→ **EXERCISE AIM**
What lines below include the word "computer"? Copy each one.

→ **DATA EXCERPTS**
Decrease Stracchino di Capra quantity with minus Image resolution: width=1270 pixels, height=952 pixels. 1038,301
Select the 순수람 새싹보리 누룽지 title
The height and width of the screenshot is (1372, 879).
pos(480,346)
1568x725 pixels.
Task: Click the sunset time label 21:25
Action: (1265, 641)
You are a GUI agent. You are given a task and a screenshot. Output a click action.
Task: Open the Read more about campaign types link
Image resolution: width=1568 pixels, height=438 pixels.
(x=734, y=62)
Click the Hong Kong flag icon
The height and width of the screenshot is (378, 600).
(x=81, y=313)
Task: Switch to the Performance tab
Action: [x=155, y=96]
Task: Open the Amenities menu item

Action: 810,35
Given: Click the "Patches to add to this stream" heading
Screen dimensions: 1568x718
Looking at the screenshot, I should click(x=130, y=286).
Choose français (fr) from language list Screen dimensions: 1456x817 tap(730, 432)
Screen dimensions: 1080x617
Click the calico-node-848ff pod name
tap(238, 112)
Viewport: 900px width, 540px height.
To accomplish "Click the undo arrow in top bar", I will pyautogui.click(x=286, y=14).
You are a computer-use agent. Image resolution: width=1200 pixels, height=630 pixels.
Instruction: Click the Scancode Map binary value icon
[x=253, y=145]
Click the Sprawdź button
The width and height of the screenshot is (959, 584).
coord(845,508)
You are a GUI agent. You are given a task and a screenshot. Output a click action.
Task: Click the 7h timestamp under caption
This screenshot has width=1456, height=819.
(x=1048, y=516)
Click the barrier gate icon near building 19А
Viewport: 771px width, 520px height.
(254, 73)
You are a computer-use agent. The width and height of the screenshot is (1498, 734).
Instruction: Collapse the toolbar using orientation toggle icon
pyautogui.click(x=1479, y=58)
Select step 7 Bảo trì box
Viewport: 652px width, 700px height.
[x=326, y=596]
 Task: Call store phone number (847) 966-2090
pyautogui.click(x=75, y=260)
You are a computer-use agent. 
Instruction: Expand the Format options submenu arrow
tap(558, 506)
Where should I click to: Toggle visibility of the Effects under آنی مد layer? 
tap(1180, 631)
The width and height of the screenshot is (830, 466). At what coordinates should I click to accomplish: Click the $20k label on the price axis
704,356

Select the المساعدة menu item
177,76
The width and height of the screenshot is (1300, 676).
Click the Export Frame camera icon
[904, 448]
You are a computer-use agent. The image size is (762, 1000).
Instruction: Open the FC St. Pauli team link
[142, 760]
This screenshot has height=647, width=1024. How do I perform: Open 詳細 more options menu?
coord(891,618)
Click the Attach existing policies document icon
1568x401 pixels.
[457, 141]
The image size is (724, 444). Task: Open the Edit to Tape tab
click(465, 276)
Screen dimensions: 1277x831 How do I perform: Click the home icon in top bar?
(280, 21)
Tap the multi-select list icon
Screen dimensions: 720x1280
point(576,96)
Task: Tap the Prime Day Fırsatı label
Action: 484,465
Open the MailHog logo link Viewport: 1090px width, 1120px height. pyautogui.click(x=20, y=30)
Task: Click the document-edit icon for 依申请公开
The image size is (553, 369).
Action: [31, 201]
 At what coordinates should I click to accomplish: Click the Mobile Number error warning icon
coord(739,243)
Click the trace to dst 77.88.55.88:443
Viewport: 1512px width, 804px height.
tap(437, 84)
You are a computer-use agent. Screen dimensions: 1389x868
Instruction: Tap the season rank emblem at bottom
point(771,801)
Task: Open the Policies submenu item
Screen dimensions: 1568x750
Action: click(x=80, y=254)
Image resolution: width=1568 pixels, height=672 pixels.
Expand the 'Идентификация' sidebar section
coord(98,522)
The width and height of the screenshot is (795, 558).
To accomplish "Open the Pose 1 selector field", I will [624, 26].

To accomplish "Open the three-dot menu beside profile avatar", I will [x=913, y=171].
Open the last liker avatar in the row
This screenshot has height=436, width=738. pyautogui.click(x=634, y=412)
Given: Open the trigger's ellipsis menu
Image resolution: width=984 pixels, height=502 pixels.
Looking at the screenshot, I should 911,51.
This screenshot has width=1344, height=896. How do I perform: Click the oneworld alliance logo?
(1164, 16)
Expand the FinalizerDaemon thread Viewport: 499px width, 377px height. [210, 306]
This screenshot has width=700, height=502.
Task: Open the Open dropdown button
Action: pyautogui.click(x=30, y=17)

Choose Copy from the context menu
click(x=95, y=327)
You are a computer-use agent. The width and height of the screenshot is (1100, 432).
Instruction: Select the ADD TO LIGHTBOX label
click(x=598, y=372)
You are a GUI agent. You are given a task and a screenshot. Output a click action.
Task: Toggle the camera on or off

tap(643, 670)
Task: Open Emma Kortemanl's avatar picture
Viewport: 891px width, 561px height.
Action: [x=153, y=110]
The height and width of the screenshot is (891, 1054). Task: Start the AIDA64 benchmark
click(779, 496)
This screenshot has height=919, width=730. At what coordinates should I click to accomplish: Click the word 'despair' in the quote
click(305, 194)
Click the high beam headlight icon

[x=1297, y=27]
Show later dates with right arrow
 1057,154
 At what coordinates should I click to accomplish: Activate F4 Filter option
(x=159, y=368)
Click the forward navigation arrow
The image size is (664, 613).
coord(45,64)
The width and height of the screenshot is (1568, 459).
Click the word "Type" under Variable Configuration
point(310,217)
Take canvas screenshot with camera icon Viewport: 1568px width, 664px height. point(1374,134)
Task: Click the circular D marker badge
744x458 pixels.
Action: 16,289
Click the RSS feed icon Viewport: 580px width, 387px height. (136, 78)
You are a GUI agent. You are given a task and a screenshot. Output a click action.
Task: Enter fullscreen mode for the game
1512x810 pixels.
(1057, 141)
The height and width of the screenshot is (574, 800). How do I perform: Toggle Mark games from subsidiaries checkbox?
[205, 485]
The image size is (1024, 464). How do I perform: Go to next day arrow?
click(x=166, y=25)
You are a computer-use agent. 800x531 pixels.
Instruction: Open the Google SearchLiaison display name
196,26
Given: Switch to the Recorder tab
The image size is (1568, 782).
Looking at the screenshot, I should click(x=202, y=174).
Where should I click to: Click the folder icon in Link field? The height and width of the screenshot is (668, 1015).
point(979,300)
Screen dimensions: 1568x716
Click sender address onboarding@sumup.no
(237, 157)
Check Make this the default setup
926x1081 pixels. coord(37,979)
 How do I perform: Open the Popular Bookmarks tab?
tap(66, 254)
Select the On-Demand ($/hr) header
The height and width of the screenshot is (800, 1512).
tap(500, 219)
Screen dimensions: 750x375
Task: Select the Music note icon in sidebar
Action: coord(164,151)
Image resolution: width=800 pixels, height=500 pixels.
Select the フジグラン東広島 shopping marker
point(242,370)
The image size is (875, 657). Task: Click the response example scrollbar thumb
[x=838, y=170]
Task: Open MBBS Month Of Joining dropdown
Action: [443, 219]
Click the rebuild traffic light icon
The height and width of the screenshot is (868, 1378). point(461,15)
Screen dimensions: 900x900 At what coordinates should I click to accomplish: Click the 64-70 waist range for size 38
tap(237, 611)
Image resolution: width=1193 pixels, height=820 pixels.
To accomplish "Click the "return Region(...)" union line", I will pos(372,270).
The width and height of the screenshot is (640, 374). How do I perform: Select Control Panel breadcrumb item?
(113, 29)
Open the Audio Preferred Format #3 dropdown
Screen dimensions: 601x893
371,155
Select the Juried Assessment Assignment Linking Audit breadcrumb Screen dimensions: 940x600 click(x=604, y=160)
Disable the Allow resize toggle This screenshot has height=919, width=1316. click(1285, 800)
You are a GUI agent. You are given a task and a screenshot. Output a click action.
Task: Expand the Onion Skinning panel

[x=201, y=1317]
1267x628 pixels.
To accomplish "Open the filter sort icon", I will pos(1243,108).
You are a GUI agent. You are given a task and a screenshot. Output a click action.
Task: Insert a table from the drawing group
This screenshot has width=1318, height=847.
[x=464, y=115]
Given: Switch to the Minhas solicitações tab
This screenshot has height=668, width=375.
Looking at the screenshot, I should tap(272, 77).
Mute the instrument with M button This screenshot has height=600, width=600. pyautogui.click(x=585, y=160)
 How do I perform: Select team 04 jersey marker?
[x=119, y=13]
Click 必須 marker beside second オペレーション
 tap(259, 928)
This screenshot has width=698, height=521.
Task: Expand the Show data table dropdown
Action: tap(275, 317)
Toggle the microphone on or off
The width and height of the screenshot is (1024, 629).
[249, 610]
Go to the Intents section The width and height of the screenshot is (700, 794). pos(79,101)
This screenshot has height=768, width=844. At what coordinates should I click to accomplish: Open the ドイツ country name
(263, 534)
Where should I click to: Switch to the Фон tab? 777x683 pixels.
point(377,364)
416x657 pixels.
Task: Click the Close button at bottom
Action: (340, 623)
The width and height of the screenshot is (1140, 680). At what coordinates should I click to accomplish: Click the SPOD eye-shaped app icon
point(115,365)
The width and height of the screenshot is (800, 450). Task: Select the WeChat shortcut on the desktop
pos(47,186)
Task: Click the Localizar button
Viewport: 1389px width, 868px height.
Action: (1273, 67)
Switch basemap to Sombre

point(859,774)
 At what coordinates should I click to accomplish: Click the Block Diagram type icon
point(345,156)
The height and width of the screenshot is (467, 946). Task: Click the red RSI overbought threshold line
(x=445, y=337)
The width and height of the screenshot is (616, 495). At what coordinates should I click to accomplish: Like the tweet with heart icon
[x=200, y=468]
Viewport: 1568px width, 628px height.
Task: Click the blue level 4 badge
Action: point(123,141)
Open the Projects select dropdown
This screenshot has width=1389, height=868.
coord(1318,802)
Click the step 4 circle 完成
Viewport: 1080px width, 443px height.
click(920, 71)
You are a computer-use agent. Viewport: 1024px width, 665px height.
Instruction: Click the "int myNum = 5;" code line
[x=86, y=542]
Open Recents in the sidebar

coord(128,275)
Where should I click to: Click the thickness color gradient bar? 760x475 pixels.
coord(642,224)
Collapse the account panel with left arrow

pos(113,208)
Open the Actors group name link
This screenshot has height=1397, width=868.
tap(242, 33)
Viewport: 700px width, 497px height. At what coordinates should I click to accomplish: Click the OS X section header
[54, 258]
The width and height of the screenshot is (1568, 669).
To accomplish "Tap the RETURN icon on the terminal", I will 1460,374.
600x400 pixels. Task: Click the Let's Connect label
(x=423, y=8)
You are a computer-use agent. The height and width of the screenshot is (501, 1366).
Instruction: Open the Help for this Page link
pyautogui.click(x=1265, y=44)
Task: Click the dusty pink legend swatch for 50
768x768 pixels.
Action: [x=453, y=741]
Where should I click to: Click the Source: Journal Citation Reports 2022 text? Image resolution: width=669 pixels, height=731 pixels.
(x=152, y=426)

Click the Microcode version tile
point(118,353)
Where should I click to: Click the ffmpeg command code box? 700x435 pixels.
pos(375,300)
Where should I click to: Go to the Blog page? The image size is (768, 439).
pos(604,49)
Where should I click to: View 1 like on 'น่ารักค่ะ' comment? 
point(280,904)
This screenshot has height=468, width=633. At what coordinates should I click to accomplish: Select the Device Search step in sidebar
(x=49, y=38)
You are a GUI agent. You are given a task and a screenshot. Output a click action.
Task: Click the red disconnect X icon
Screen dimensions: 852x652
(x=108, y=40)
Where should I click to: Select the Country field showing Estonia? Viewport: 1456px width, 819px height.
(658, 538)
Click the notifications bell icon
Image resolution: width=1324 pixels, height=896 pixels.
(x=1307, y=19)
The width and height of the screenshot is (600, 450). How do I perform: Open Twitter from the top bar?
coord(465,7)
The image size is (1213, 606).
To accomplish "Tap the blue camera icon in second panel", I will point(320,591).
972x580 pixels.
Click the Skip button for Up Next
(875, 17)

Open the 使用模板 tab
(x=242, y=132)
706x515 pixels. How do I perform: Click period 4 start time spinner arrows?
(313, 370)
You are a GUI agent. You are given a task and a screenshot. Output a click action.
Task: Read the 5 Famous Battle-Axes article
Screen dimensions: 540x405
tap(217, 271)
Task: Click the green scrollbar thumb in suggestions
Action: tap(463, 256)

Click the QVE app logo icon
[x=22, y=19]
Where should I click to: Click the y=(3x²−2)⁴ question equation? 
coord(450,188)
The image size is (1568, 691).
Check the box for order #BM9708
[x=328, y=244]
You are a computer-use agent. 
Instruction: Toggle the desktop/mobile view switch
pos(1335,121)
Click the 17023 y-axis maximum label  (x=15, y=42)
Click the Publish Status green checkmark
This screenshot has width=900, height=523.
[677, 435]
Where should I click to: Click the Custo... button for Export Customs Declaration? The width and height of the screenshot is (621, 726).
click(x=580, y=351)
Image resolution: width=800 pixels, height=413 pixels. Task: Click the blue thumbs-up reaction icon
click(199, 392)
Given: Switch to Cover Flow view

→ **ANSWER BOX**
You are a computer-use agent. Image resolution: width=1200 pixels, height=630 pixels.
You are a computer-use agent. The width and height of the screenshot is (1498, 734).
You are a computer-use agent. 
You are a computer-use agent. The image size is (762, 1000).
You are a computer-use agent. Screen dimensions: 1389x868
You are a computer-use agent. The width and height of the screenshot is (1100, 432).
You are a computer-use agent. 800x531 pixels.
You are a computer-use agent. Viewport: 1024px width, 665px height.
You are a computer-use agent. The height and width of the screenshot is (501, 1366).
You are a computer-use agent. 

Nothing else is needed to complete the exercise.